Her vision for Rite Aid’s future includes becoming more involved in customers’ health—though in a more modest way than CVS and Walgreens are pursuing. While the biggest chains are opening stand-alone clinics and employing physician assistants in a bid to become primary care providers, Donigan wants to double down on the white coats she already employs: pharmacists. Pharmacy services account for 74% of Rite Aid’s revenues (versus just 33% at CVS), and Donigan wants to grow that piece of the pie and broaden health services, calling on its pharmacists to do more clinical consultations, coming out from behind the counter to, say, advise a customer on how to treat a skin condition.
To Donigan, the fact that her competitors are focused on clinic-based care rather than the pharmacy opens up an opportunity. “We are the only company in America that is a full-service pharmacy that is focused on being a full-service pharmacy and that has the assets to be a full-service pharmacy,” she says.
The pandemic led regulators to expand the types of services pharmacists may provide, including administering vaccines to kids as young as three. Donigan hopes to capitalize on the new rules and says she wants Rite Aid pharmacists to move to spending 80% of their time interacting with customers. (It’s currently closer to 20%, she says.) Getting there won’t be easy, she allows, and will likely require some technology investments to free pharmacists up from the many admin tasks that keep them hidden away in the back, not to mention making a big shift in how they and customers see their role.
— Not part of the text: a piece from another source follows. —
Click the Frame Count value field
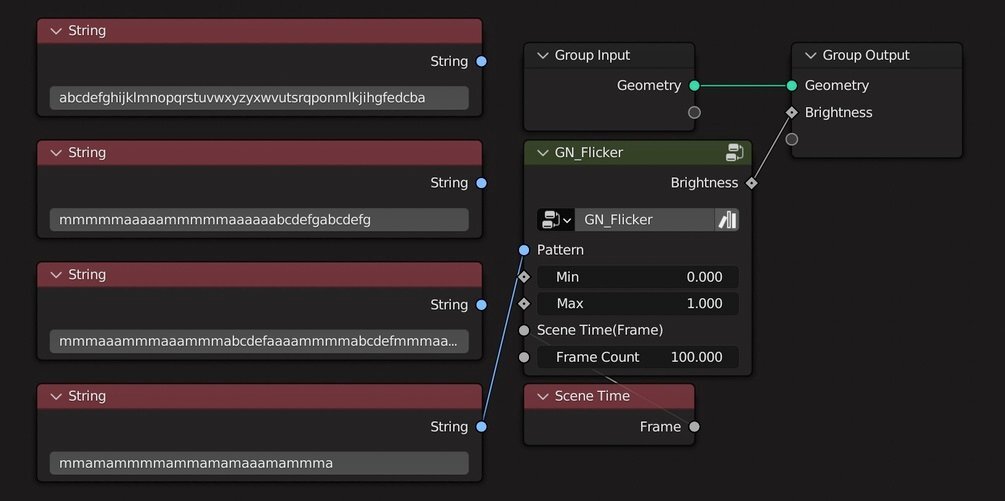1005x501 pixels. (637, 357)
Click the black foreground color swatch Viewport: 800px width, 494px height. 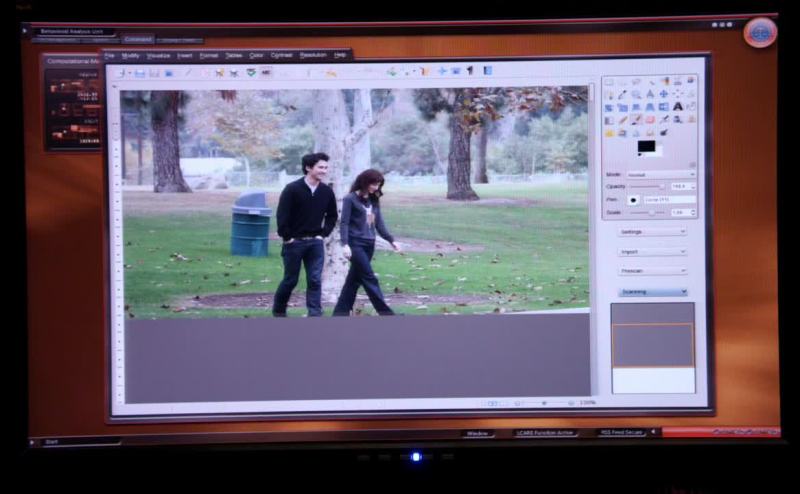pyautogui.click(x=646, y=146)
Some analysts see potential in this strategy, noting that consumers tend to stick to existing habits—like going to the drugstore rather than a health clinic—and may already have a long relationship with their pharmacist. Having a well-established connection “drives a better customer experience and increases stickiness,” says Fitch Ratings senior director David Silverman.
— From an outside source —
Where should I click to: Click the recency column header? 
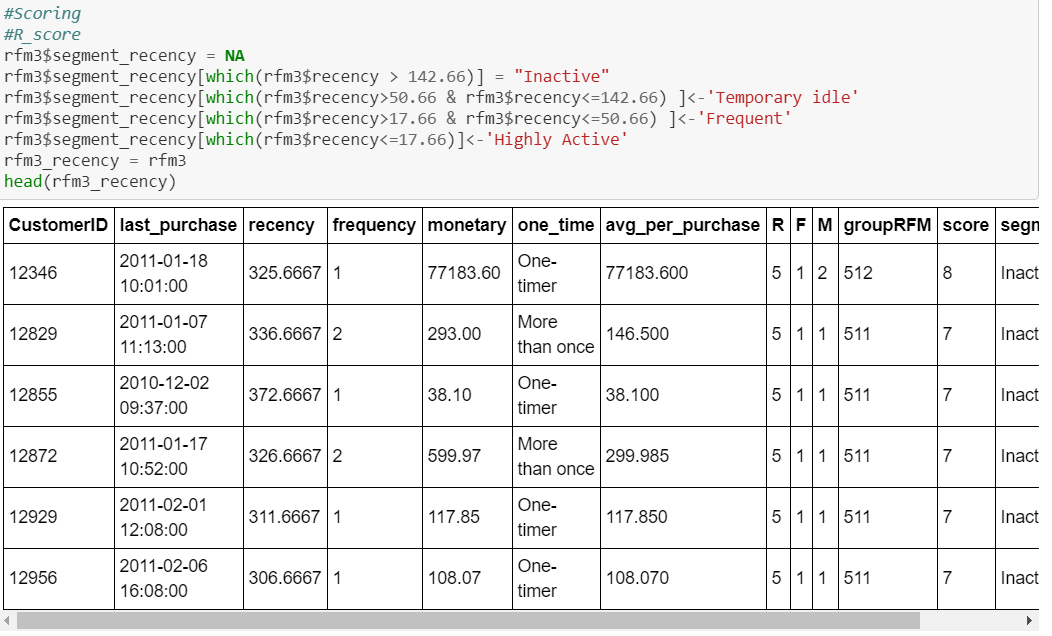tap(285, 225)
Another prong of Donigan’s health care–centric plan is Rite Aid’s PBM, Elixir. Compared with its rivals, Elixir is tiny: Caremark, Express Scripts, and OptumRx together control 80% of the PBM market, leaving Elixir and dozens of others scrapping over the remaining 20%. But the PBM has carved its own niche by focusing on midsize employers with less than 1,000 staff, a market that bigger players find too small to bother with. And Elixir is not just a PBM; its other services include a mail-based pharmacy, an insurance offering for seniors, and a discount program for fertility drugs. Down the line, Donigan hints at leveraging whatever growth she can wring out of these programs to pay down more of Rite Aid’s debt, either via partnerships or even a possible sale. “Someone’s going to be interested in investing in one of these businesses,” she says.
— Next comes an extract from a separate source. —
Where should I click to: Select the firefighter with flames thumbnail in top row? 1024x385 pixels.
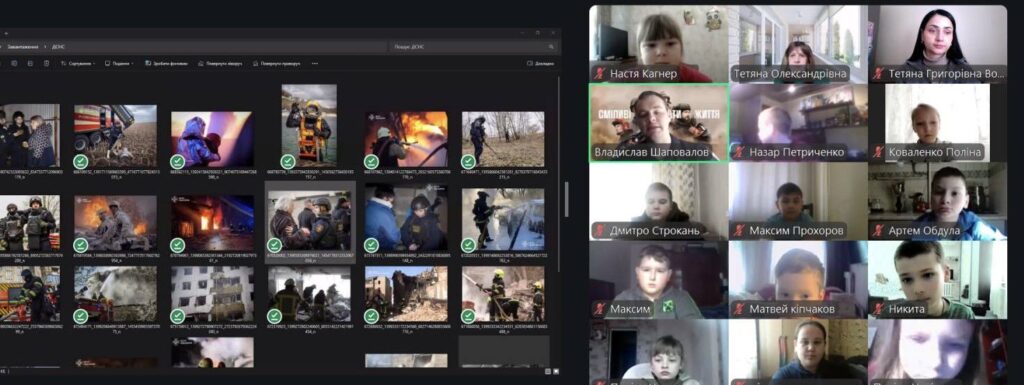coord(406,139)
And though Rite Aid, like all major pharmacy players, is moving away from retail—a low margin business where companies like Target and Walmart are gobbling up market share thanks to more appealing stores and better prices, according to GlobalData’s Saunders—she does see the advantages of growing into new markets. To that end, she has her eyes out for smaller, independent pharmacies struggling to operate in an industry where economies of scale matter. One such example: Bartell, a Seattle chain of 67 stores that Rite Aid snapped up 2020. (Rite Aid, like CVS and Walgreens, is closing dozens of stores in its top markets when locations have become too rundown or too saturated.)
Not everyone on Wall Street is quite as skeptical of the company’s turnaround plans as Deutsche Bank, but even those who think Donigan can put Rite Aid back on track expect the process to, as J.P. Morgan managing director Lisa Gill put it in a recent report, “take time and likely be bumpy.” Donigan is unfazed. “It’s very motivating for us to show the world that we can do this and that we are doing this.”